Representações de Jesus | “Os Irmãos Karamazóv”, de Dostoiévski


Representações de Jesus é uma série que coleta descrições literárias, musicais, visuais, cênicas, fílmicas – etc.! – de Jesus, de maneira a apresentar a riqueza do imaginário em torno do messias da religião cristã, com fontes mais ou menos distantes dessa religião. O objetivo não é doutrinal; buscamos trazer um panorama heterodoxo.


Em uma conversa entre Alieksiêi e Ivan, dois dos três irmãos que dão título a Os Irmãos Karamazóv, de Fiódor Dostoiévski, o primeiro – homem crítico à religião – apresenta ao segundo – um monge em formação – uma narrativa que projetou para um poema.

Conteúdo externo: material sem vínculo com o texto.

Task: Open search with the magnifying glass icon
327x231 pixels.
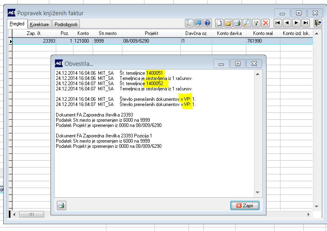Action: pyautogui.click(x=247, y=23)
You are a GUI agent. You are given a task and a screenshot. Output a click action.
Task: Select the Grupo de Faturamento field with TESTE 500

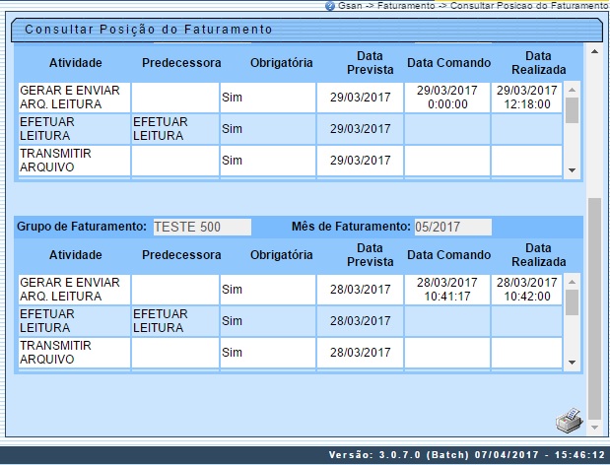202,227
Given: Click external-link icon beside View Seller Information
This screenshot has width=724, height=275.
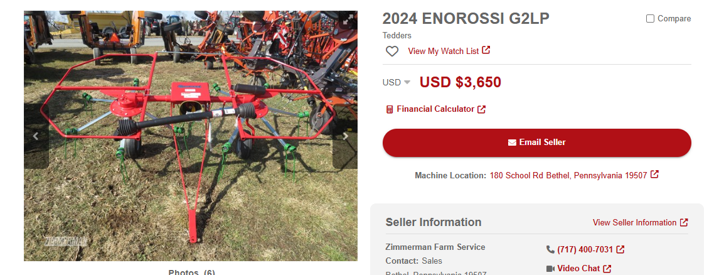Looking at the screenshot, I should pos(684,222).
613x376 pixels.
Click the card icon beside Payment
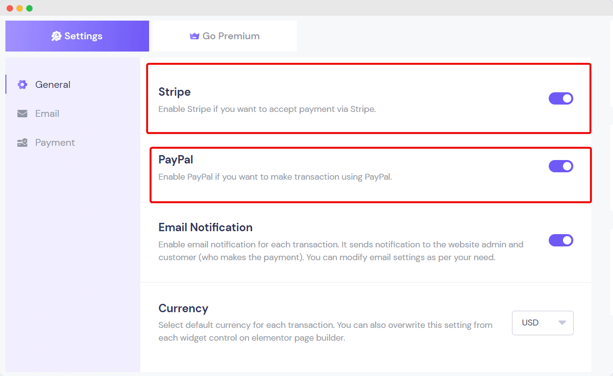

Nela, Jesus volta à Terra à epoca da Inquisição, e depois se confrontará com o líder dessa instituição. O trecho que separamos está entre 344 e 346:

E eis que Ele desejou aparecer, ainda que por um instante, ao povo – atormentado, sofredor, mergulhado em seu fétido pecado, mas amando-O como criancinhas. […]

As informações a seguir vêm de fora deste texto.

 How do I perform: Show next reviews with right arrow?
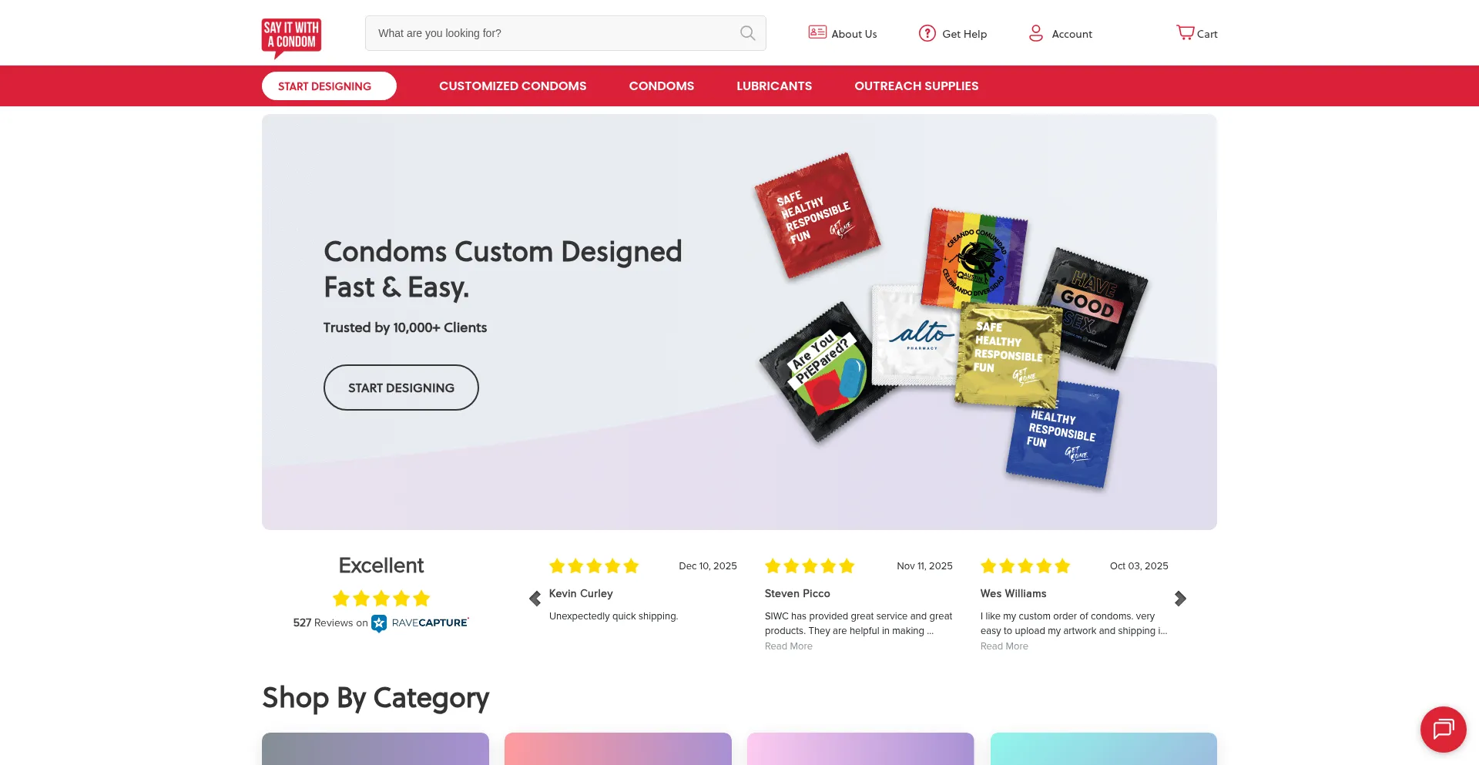coord(1180,599)
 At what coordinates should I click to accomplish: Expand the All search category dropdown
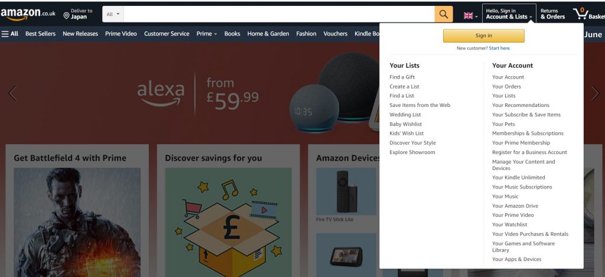(113, 14)
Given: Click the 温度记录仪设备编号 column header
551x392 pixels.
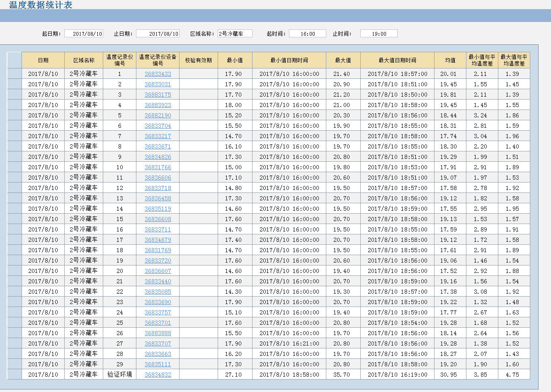Looking at the screenshot, I should coord(158,60).
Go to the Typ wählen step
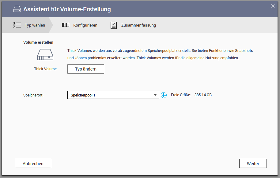280x178 pixels. click(x=35, y=25)
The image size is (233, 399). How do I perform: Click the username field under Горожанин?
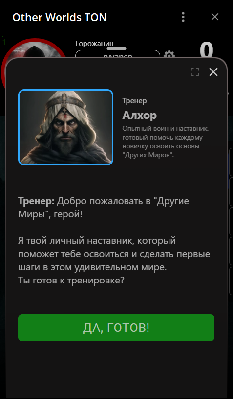118,55
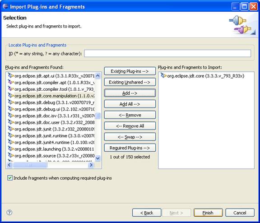Open help using the question mark icon
The width and height of the screenshot is (260, 223).
click(9, 212)
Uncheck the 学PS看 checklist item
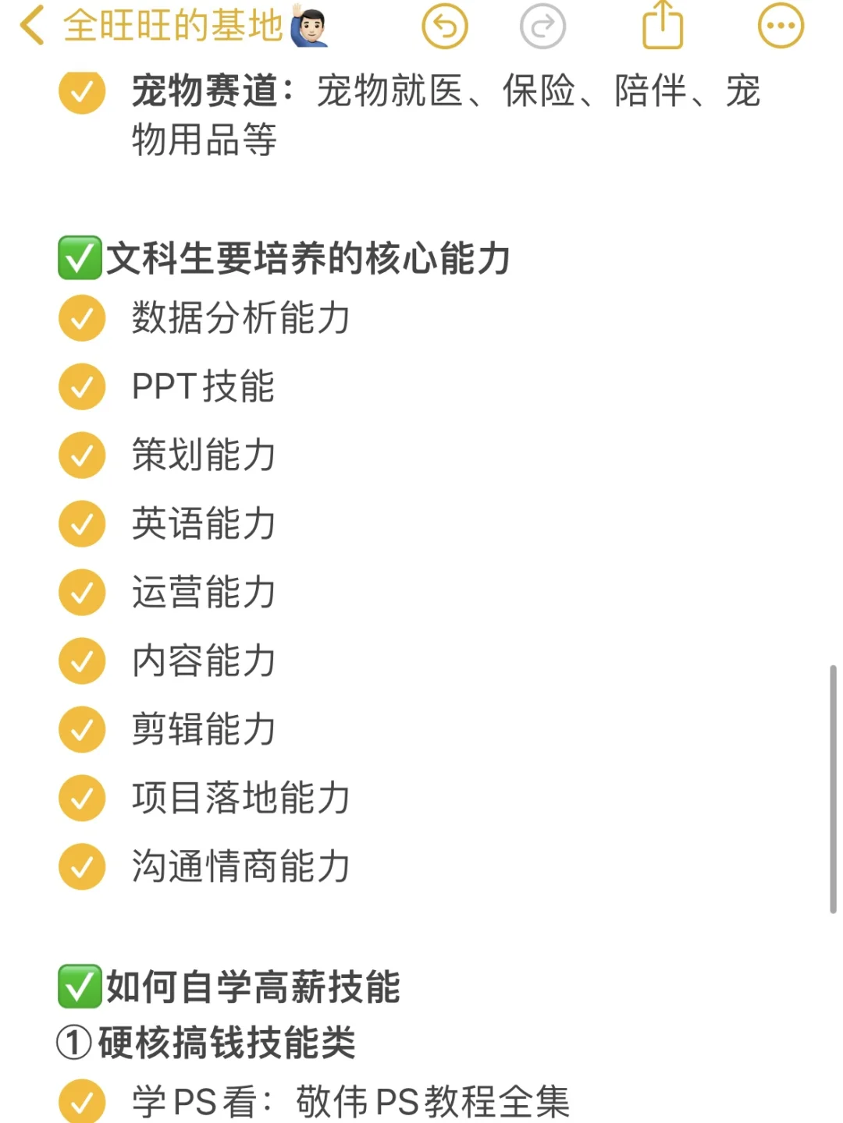This screenshot has width=843, height=1123. coord(82,1101)
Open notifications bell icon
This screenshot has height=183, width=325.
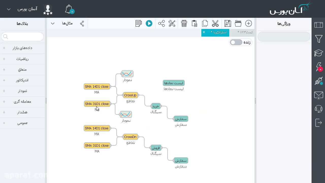click(69, 9)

Oh, essa não era, é claro, aquela marcha triunfal em que Ele há de aparecer no final dos tempos, como prometeu, em toda a Sua glória celestial e que será repentina “como um relâmpago que brilha do Oriente ao Ocidente”. Não, Ele quis ainda que por um instante visitar Seus filhos, e justamente ali onde crepitaram as fogueiras do hereges. Por Sua infinita misericórdia Ele passa mais uma vez no meio das pessoas com aquela mesma feição humana com que caminhara por três anos entre os homens quinze séculos antes. Ele desce sobre “as largas ruas quentes” da cidade sulina, justamente onde ainda na véspera, em um “magnífico auto de fé”, na presença do rei, da corte, dos cavaleiros, dos cardeais e das mais encantadoras damas da corte, diante da numerosa população de toda a Sevilha, o cardeal grande inquisidor queimou de uma vez quase uma centena de hereges ad majorem gloriam Dei. Ele aparece em silêncio, sem se fazer notar, e eis que todos – coisa estranha – O reconhecem. Esta poderia ser uma das melhores partes do poema justamente porque O reconhecem. Movido por uma força invencível, o povo se precipita para Ele, O assedia, avoluma-se a Seu redor, segue-O. Ele passa calado entre eles com o sorriso sereno da infinita compaixão. O sol do amor arde em Seu coração, os raios da Luz, da Ilustração e da Força emanam de Seus olhos e, derramando-se sobre as pessoas, fazem seus corações vibrarem de amor recíproco. Ele estende as mãos para elas, as abençoa, e só de tocá-lo, ainda que apenas em sua roupa, irradia-se a força que cura.

A capacidade de ser reconhecido é o aspecto que mais se destaca.